The $250 Street X is an “urban-ready smartwatch” that comes with pretty much every feature you’d expect in a fitness watch in 2026, including sleep tracking (it detects sleep duration, quality, and stages). It can also monitor recovery periods using metrics like nighttime heart rate, heart rate variability, autonomic nervous system activity, and skin temperature.
Polar’s newest smartwatch supports 170 different sports and activity types, including strength training, running, HIIT, and cycling, as well as calisthenics, and comes with GPS, an optical heart rate monitor, and goal-tracking features like “Training Load Pro,” which helps you gauge when to train and when to focus on recovery.
© Polar © Polar
Hardware-wise, the Street X has a 1.28-inch AMOLED touchscreen with Gorilla Glass 3 and weighs 48g. Polar says the watch has up to 10 days of battery life if you’re just using it as a standard smartwatch. For training, Polar says the Street X gets 43 hours when continuous GPS and optical heart rate tracking are turned on, though it also says you can get up to 170 hours depending on which power-saving settings you have turned on.
Polar is positioning the Street X as being able to handle the “demands of city life,” including “daily knocks and bumps to crowded commutes and life on the move.” To that end, the Street X has a polymer body and an “eight‑screw chassis” and reaches the military standard MIL‑STD‑810H, meaning it can withstand harsh conditions, including shocks, extreme temperatures, humidity, and dust.

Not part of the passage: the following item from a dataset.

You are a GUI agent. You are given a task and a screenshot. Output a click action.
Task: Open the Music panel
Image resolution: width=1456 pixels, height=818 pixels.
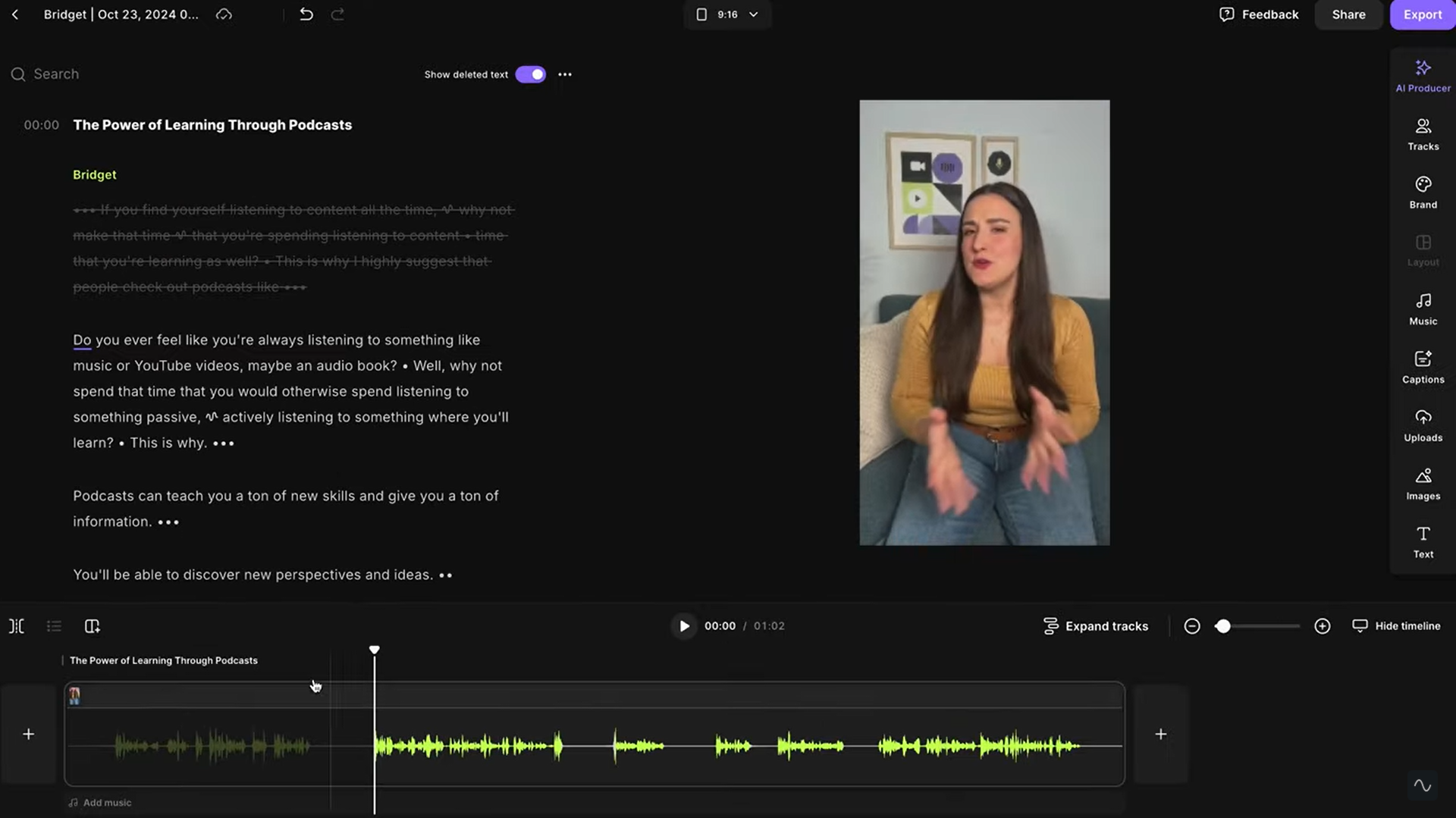tap(1423, 308)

It’s also water‑resistant with a WR50 rating, meaning it can withstand a 50-meter depth—no deep-sea diving here.
© Polar
While price-wise, the Street X compares to Garmin’s Vivoactive 6, in its ruggedness, it goes toe-to-toe with more expensive Garmin watches like the $999 (starting) Fenix 8, which is also MIL-STD-810 and has some of the same features, including a flashlight, which is a Polar first on the Street X. The Street X is also significantly less expensive than previous Polar smartwatches like the Vantage M, which starts at $499, and does not have a paywall for any of its features.
If you’re into Polar’s mix of urban and rugged, the Street X is available today and comes in black and “snow white.” Other color options, like forest green, will be available in a “limited batch” from polar.com, though more availability is expected in Q2.